Run this cypher instead MATCH (n:Resource)-[r]-(m) RETURN * and you’ll be returning the whole dataset, or in other words, regenerating from Neo4j exactly the same RDF that we ingested in the first place.

Export Graph Ontology

It is possible to export your Graph schema in the form of an OWL Ontology. The same output produced by the db.schema() procedure can be generated as RDF/OWL through the /onto method.

/rdf/onto

The /onto method will run db.schema() on your Neo4j graph and will generate owl:Class definitions for each label found, and owl:ObjectProperty definitions for each relationship along with rdfs:domain and rdfs:range based on the labels of their start and end nodes. Here’s an example of the output for the Neo4j Movie database.

:GET /rdf/onto

or

http://localhost:7474/rdf/onto

And the ontology generated would be:

@prefix owl: <http://www.w3.org/2002/07/owl#> .

● **Exercises**
[a] In the excerpt, which procedure does the /onto method run on the Neo4j graph?
[b] Please update the excerpt's passage that begins at "The /onto method will" and stops after "Neo4j Movie database.", changing "owl:Class" to "rdfs:Class".

● **Provided material**
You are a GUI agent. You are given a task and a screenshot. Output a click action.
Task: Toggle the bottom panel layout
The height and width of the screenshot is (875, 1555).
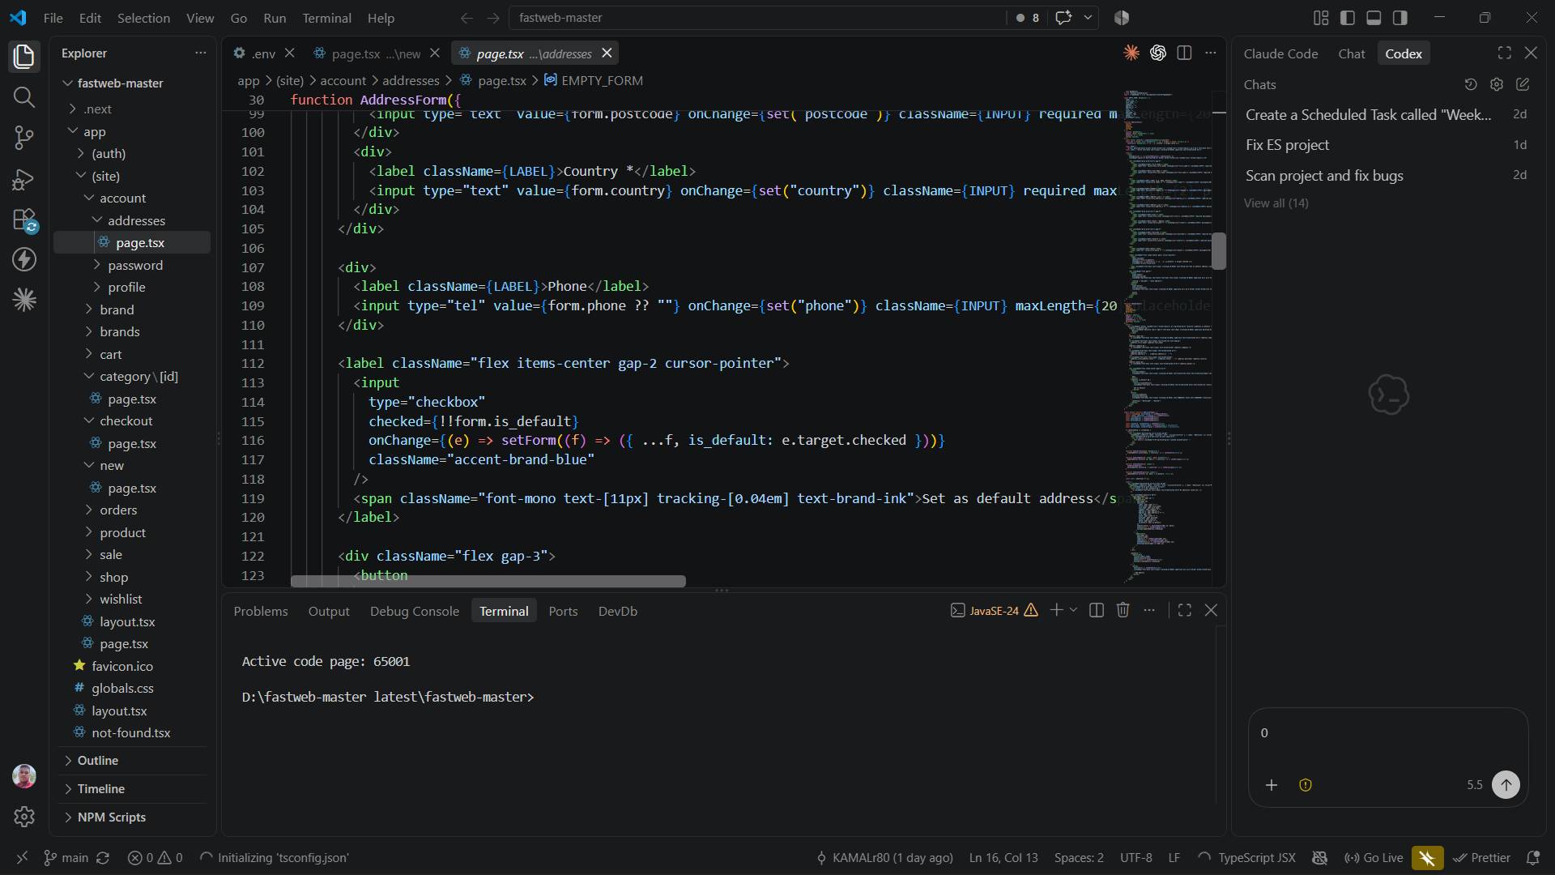(1374, 17)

● **Solutions in order**
[a] db.schema()

[b]
The /onto method will run db.schema() on your Neo4j graph and will generate rdfs:Class definitions for each label found, and owl:ObjectProperty definitions for each relationship along with rdfs:domain and rdfs:range based on the labels of their start and end nodes. Here’s an example of the output for the Neo4j Movie database.